The dispatch loop has its own failure modes

The wrapper layer matters as much as the model. Two failure modes show up regardless of which model you are talking to.

The first: both pi (the multi-provider client) and codex exec block on stdin EOF in non-TTY contexts. If you invoke them from a script without explicitly closing stdin, they will hang forever waiting for an EOF that never arrives. On a development box where you cannot attach a terminal, this looks like the LLM stalled. It is not the LLM. It is the wrapper waiting for input it will never receive. The fix is one redirect: < /dev/null. The cost of not knowing this is real — a previous session lost approximately fifty minutes of wall clock to two separate hangs of this exact shape before the lesson got captured. The fix is so small that it deserves a hook: anytime you write a Bash command that invokes either tool, append the redirect automatically.

The second: backgrounded subprocesses do not die when their wrapper does. If you spawn a long-running model dispatch via nohup ... & disown and then stop the wrapper, the actual model process re-parents to PID 1 and continues running. On API-paid models this consumes quota for as long as the model wants to keep going, which can be tens of minutes after you thought you had stopped it. The notification you get from the orchestrator says “completed” but it is reporting on the wrapper, not the model. Verify with ps.

When to route what

A working set of rules, given the patterns above:

Codex for any production Python or bash script where correctness is load-bearing and the spec is detailed. Specifically: subprocess shims, test files with structural assertions, anything that pins an API surface, anything where a silent bug costs more than the extra tokens.

GLM-5.1 when you want a self-correcting pass and you are willing to post-process. Useful for medium-complexity bash where you want the model to catch its own off-by-one errors before you do.

GLM-4.6 for high-volume structured prose: skill documentation, markdown templates, anything where the shape is fixed and the content is the variable. Faster than GLM-5.1, more prone to placeholder leakage, but the output is recoverable with a single cleanup pass.

DeepSeek for bash-plus-Python glue, given a strong reviewer downstream. One data point is not enough to recommend it for production-grade work without further use.

The cross-cutting rule: never run a parallel dispatch without an output review step. The whole point of dispatching to multiple models is that each one will get something wrong. The cost of the dispatch is the parallel API calls; the cost of not reviewing the outputs is the bugs you ship because one of the models was confident and wrong.

A note on token economics

A naïve reading of this is “codex costs 10x more than GLM, so use GLM.” That is wrong in both directions. Codex tokens are billed against a subscription, not per-call, and the reasoning budget is amortized across what would otherwise be a review-and-rewrite loop on a smaller model. GLM tokens are cheaper but the review-and-rewrite happens in your time, which is the most expensive resource in the system. The actual economic calculation is: what does it cost you, in wall clock and attention, to clean up the output? For complex deliverables that question matters more than the API bill.

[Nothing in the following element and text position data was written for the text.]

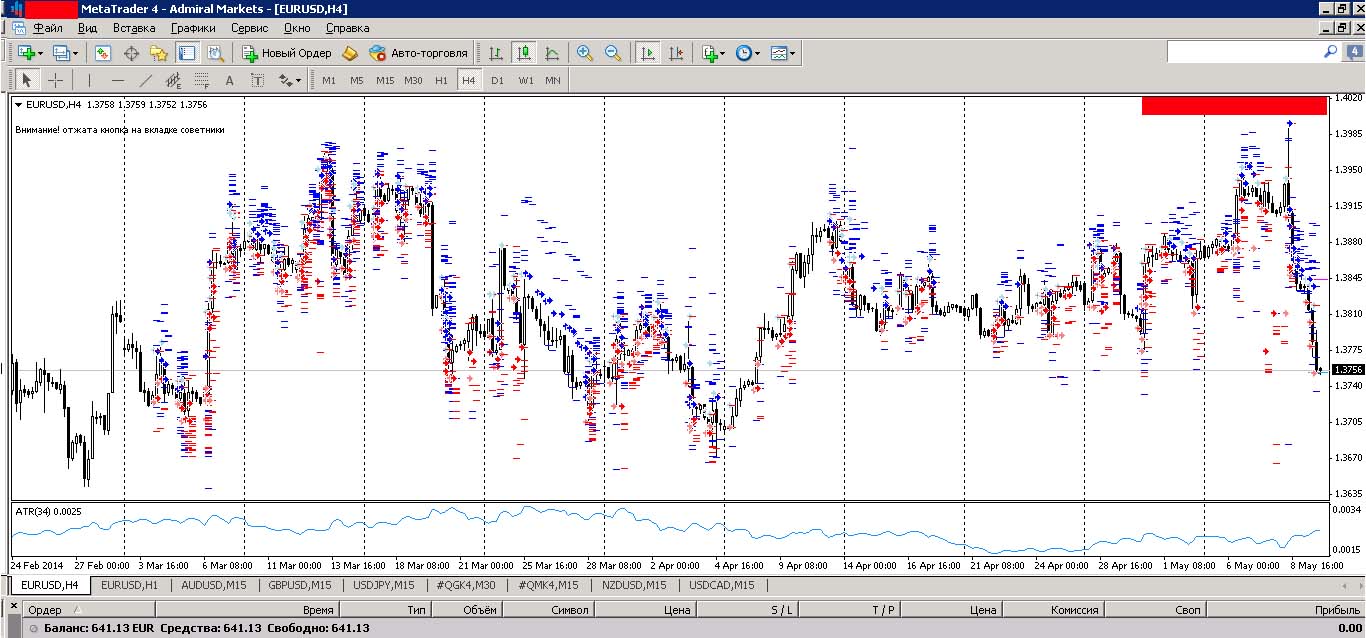Open the timeframe periods clock dropdown
Viewport: 1366px width, 638px height.
[x=747, y=53]
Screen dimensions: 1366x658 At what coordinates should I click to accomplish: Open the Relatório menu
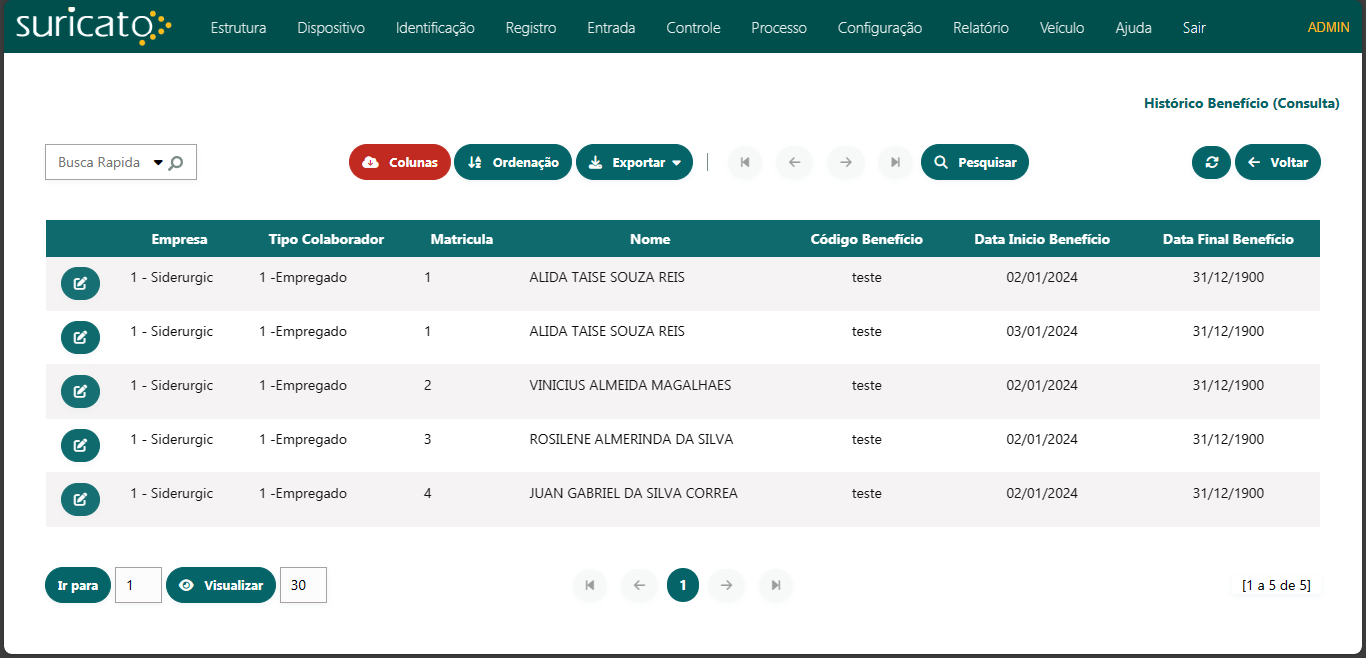click(980, 28)
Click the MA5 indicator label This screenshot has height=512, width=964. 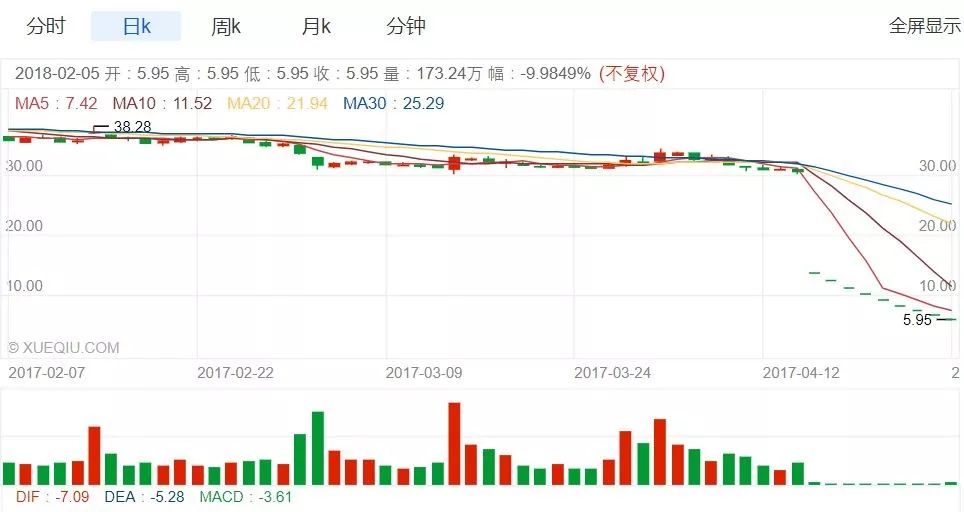56,103
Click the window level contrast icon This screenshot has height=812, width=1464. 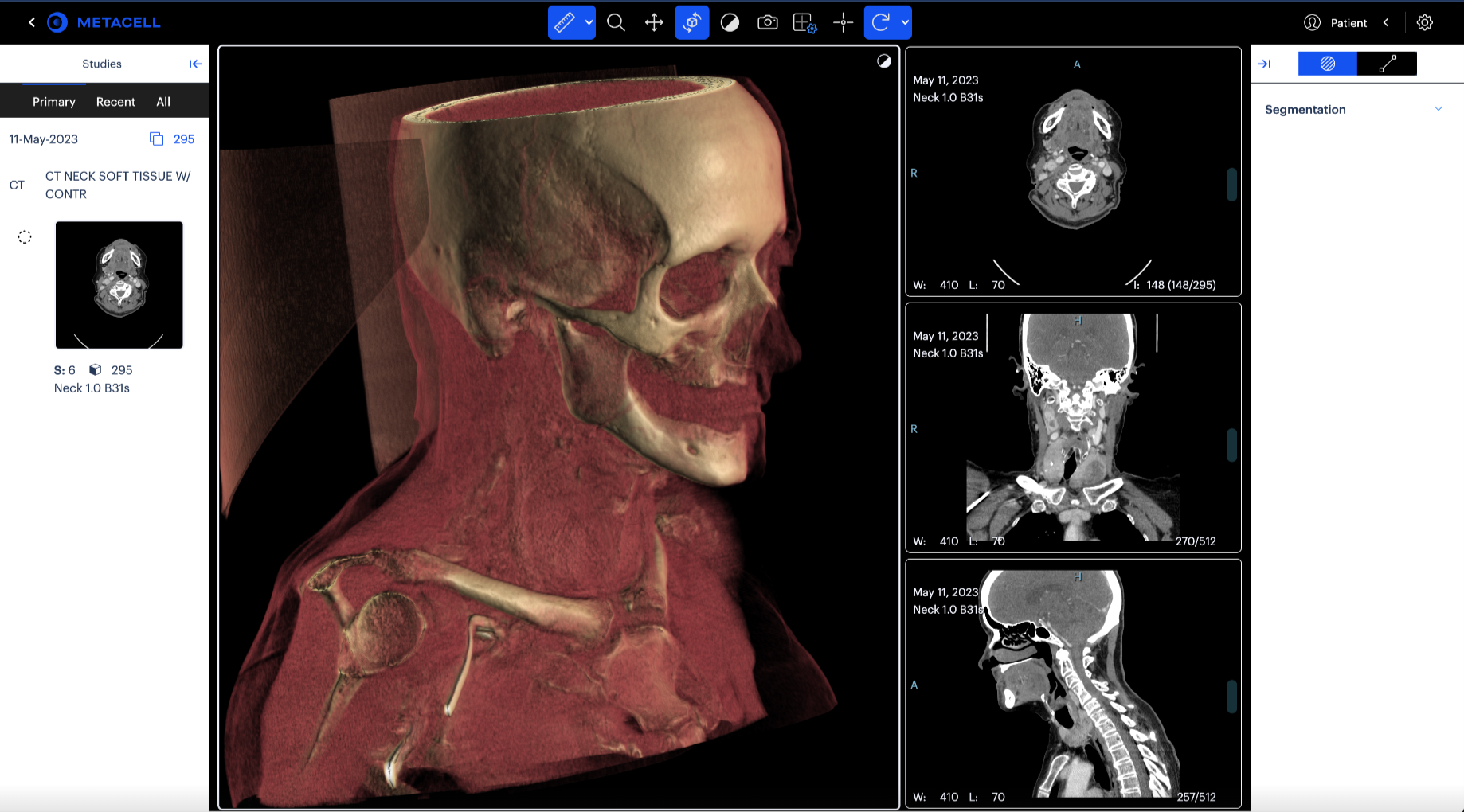730,23

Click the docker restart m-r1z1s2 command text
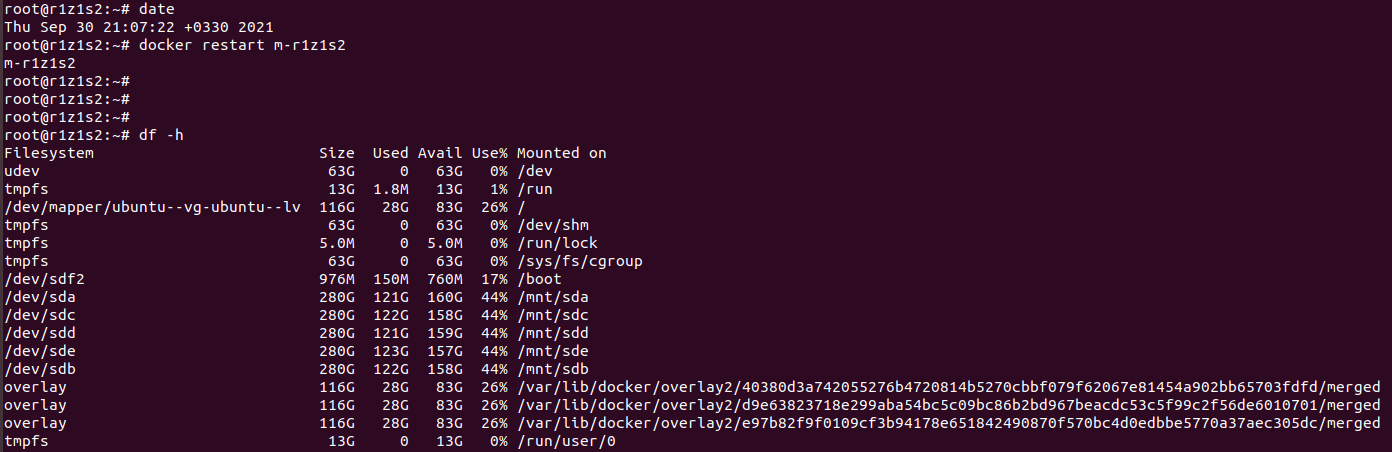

This is the same trap as the agent-swarm decomposition pattern I wrote about last week. Cheaper-per-call is not cheaper-per-task. Decomposing a task across many small cheap models can cost more than running it once through a model that gets it right on the first pass, because the cleanup cost is not paid by the API.

The takeaway

Use the model that nails your spec on the first pass, not the model that is cheapest per token. For most well-specified tasks today that means codex. For prose where the shape is more forgiving, GLM-4.6 is faster and the post-processing cost is acceptable. For everything else, run a parallel dispatch and pick the best output — but only if you trust your review process to catch what each model gets wrong. The interesting question is not “which model is best.” It is “which failure mode am I prepared to handle.”